July 21, 2001 – Saturday
Remembering the first night of when I thought the world was a safe place…same night I was stolen without a trace.
Distance proves both wise and dumb. For every moment that we are apart, memories lead me to succumb. Moments, standing in weeping rain chooses, not one, but all in exchange for pain. To gain the heart I lost, a babe in swaddles of hail. Laughing at nothing funny, pray. We are but a crumbling troop. No one in his right state can force himself to become someone different and same. My weight is burrowed in the depths of your thoughts. Where we share only one dream, time flowing by stones in empty streams. Hiding from nothing shameful or baseless, but just one barricade between two earths…two seeming births…
The birth of a newness…of an empty start.
The birth of a familiarity…of a trampled heart.
July 24, 2001 – Tuesday
I went to Glorietta to meet Poet. I ditched my story about love and life. I have neither.
Push forward, Shai. Don’t look back. You’ll only fall apart.
And find so many blank faces.
…All of them, yours.
And find so many twisted souls.
…All you have met.
And find so many sharp minds.
…All you have honed.
And find a badly broken heart.
…All that broke it.
July 25, 2001 – Wednesday
I can’t believe my relatives’ growing interest in me. Not because they think I have great potential or because they think I am a good person. Simply because they say I speak good English. What standards are there to be worthy of love…? It’s not worth it.
July 26, 2001 – Thursday
I went to the Mall and bought Ben Okri’s The Famished Road. I like the book. It’s enigmatic. It’s sort of the world everyone’s living in. Only not everyone’s aware. It’s touching a part of me that’s always been so lonely.

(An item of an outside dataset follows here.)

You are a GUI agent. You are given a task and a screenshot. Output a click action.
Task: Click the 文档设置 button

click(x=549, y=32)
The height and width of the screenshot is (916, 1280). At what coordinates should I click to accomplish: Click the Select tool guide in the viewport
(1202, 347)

Months ago, John was telling about this story. I’m glad I bought it. Hmm. But it wasn’t easy because I spent an entire hour trying to decide which book seemed worthwhile. I don’t exactly trust book reviews or rely on flashy covers and neat illustrations.
It was a simply hunch. I think I have a good story in mind. I’m going to write it down.
July 29, 2001 – Sunday
I’m hurt because I made an unwise decision. But even if it is my own fault that something bad happened, I’m standing my ground. I don’t have any regrets. I wanted some time alone with numbness. I’m just disappointed.

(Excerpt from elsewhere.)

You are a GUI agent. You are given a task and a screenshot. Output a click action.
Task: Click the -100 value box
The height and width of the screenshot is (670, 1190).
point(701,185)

A friend did something to me. It’s very uncomfortable to talk about nevertheless I will say it because I must confront it with as much bravery as I can. All of us were drinking and although some of them were already getting tipsy, my senses were sharp and I was aware the entire time. The friend tried to do something. I was frightened and worse, I didn’t confront my fear right away because I was afraid that my voicing out would lead to further trouble.
I moved, pretending to have just woken up and he immediately stopped. Then the rest of the group stirred, waking up as well. I rushed to the restroom and I cried. When I came out, I asked Poet to accompany me to the place where Mama would pick me up. Then I told him along the way what had happened.
The spirit cannot bear the truth. I trusted a friend, I loved a friend as I would a brother and I’ve been badly mistaken.
He apologized and I forgave because I’m sure that’s what the Lord would want me to do. Although things will never be the same again, I trust his word enough to try. Try to forgive. And hopefully, with the Lord’s help, forget.
August 1, 2001 – Wednesday
I tried to look beyond the incessant pain. And I failed to see anything.
Today is August 1st.
The start of my month.
Soon.
August 4, 2001 – Saturday
I’ve just finished reading Ben Okri’s The Famished Road. It’s a very inspirational book. August 4. A few days and I will celebrate my eighteenth birthday. I half want to spend it amidst friends. I half want to spend it alone on hills and by lakes.
We might live today and die in continuance. But one can never truly say if the alignment of chapters is correct.
Where we go is how the brave live.
I no longer feel alone.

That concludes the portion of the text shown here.